Most people have childhood memories of being dragged through boring museums and historical sites buried deep in their psyches. Today’s museums and history centres have come a long way in upping their appeal to kids, and after an extremely fun visit to Lethbridge’s Fort Whoop-up, my kids have made it a point to ask about educational stops when we’re planning trips.
One city that impressed us with their commitment to making learning about history fun was Cranbrook, British Columbia. Situated in the East Kootenays, the city of Cranbrook (population 19,319) is the largest urban centre in the region. It’s a beautiful mountain city, and we enjoyed spending time learning about the region’s storied past.
A gold rush city … sort of Cranbrook is the city that wasn’t supposed to be. In the late 1800s, the large gold rush settlement Fort Steele was the logical choice for development. However, Colonel James Baker had acquired nearby, and managed to convince Canadian Pacific Railway to establish their Crowsnest Pass line through Cranbrook rather than Fort Steele, making Cranbrook the region’s centre of economic activity.

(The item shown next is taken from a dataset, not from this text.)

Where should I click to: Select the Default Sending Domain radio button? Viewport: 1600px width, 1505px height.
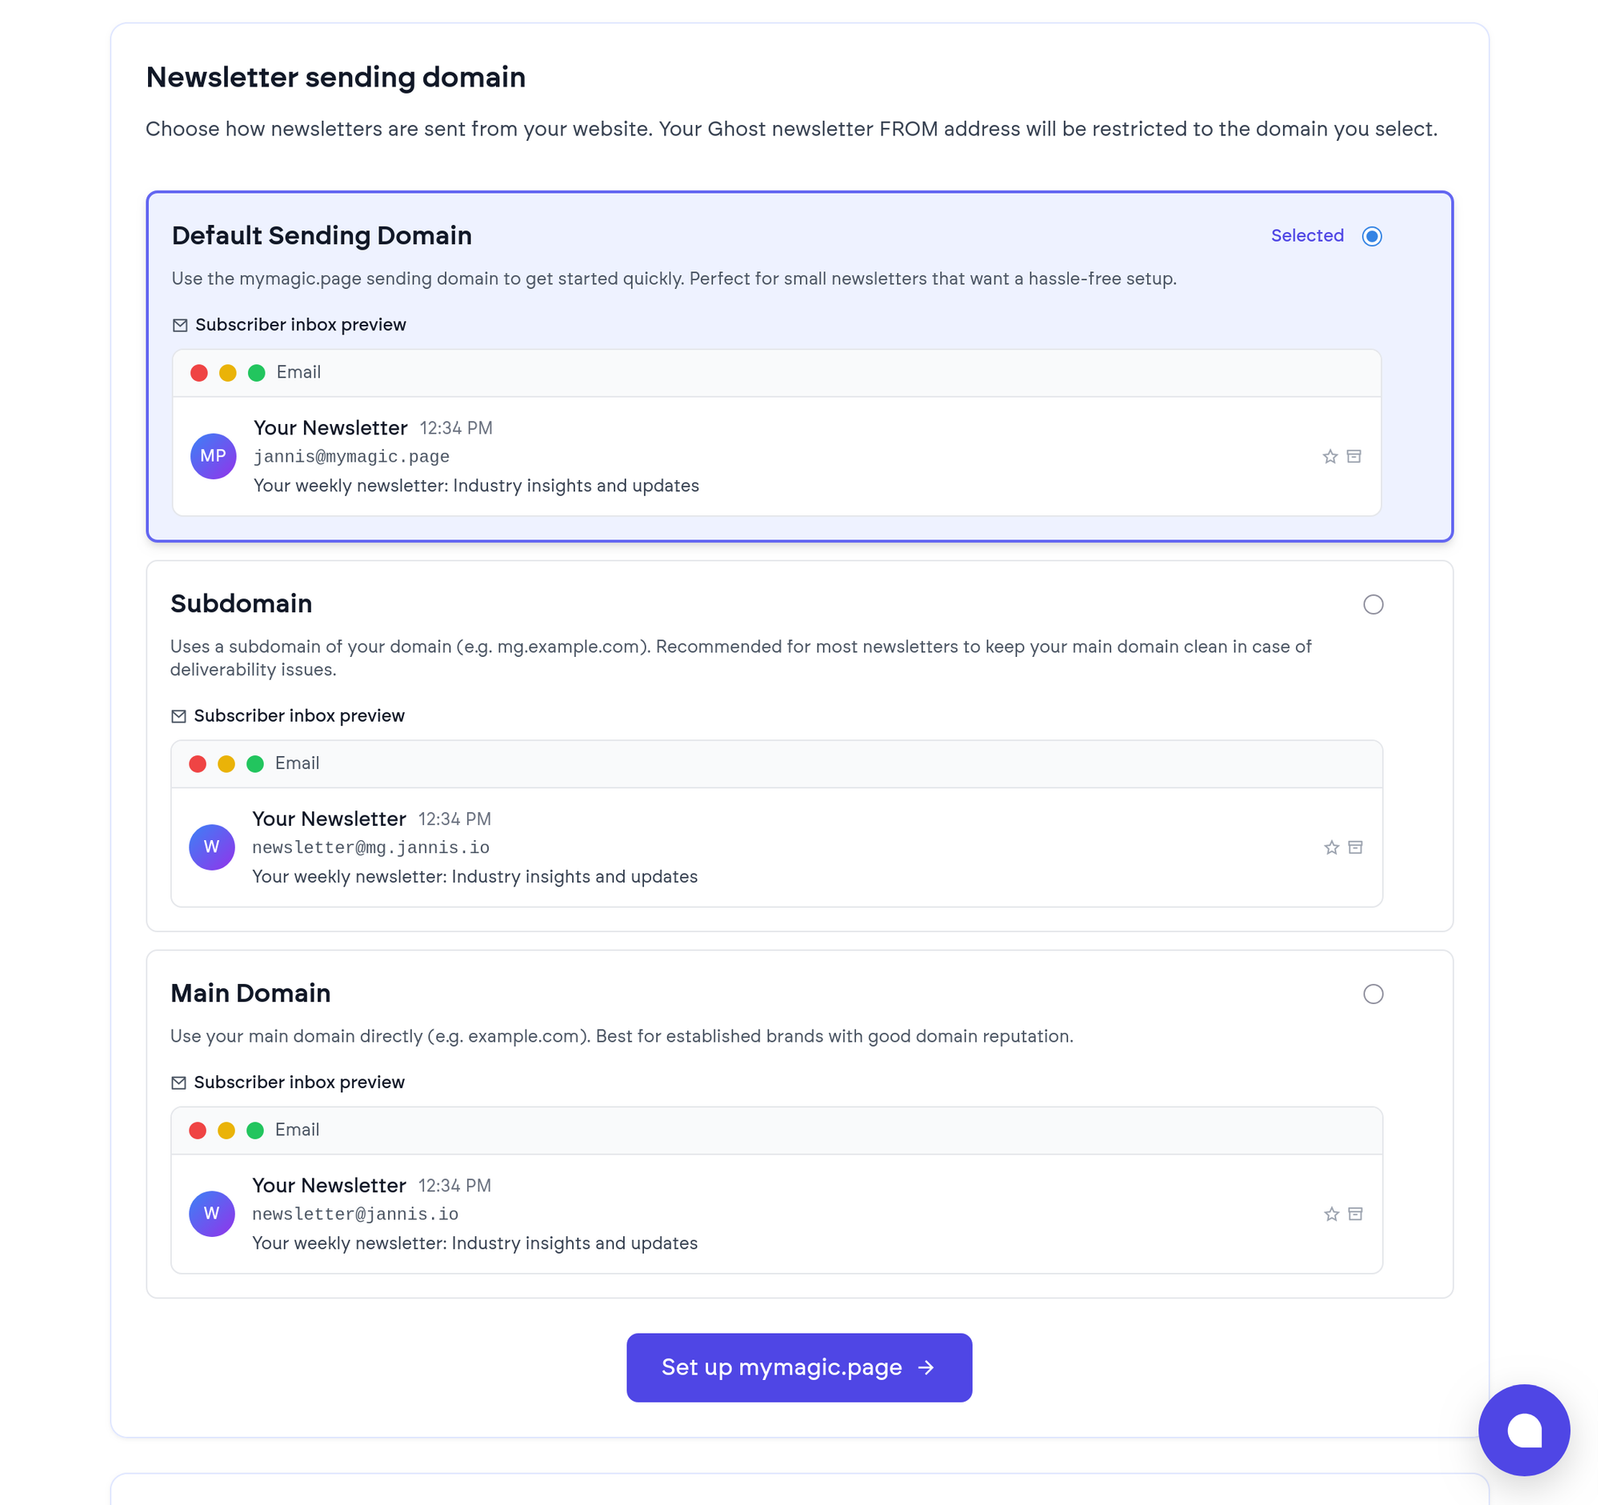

Today, Fort Steele is a preserved heritage town, worthy of a few hours’ time to fully explore. Families can take horse-drawn carriage rides, watch blacksmithing demonstrations, ice cream making, try their hand at gold panning, and see leather working. The old style candy shop is a popular stop, as is the bakery. The site has several vintage buildings from the area and some that have been moved to the site, including a theatre that has plays each summer afternoon. Costumed interpreters give tours and can answer questions, and train rides on one of the three preserved steam locomotives are available seasonally.
Cranbrook History Centre In the heart of downtown, the Cranbrook History Centre houses a collection of 28 railway cars and historic rooms. Seventeen of the cars and three historic rooms are currently available for tours. Highlights of the collection include the beautifully restored cars of the 1929 Trans-Canada Limited, a classic Jazz Era Art Deco design. Children and adults alike will enjoy learning about the intricate workmanship of the era.
St. Eugene Golf Resort & Casino Depending on the age of your children, they may have already studied residential schools in their own classroom. At the St. Eugene Golf Resort and Casino, a resort built around a former aboriginal residential school, you can continue their education on the subject. A First Nations Interpretive Centre is located on the lower level and visitors are encouraged to visit the displays containing examples of the Ktunaxa life and traditional stone, bead, hide work.
NorthStar Rails 2 Trails In 1899, the Canadian Pacific Railway completed the 20.1 mile line from Cranbrook to reach the mines near today’s Kimberley. Daily passenger train service between Cranbrook and Kimberley ran until the late 1950s. Eventually the line was abandoned, and work began in 1998 to create a scenic multi-use trail. NorthStar Rails 2 Trails was completed in 2010 and adopted into the Trans Canada Trail in 2012. This paved 28 kilometre cycling route connects the cities of Cranbrook and Kimberley.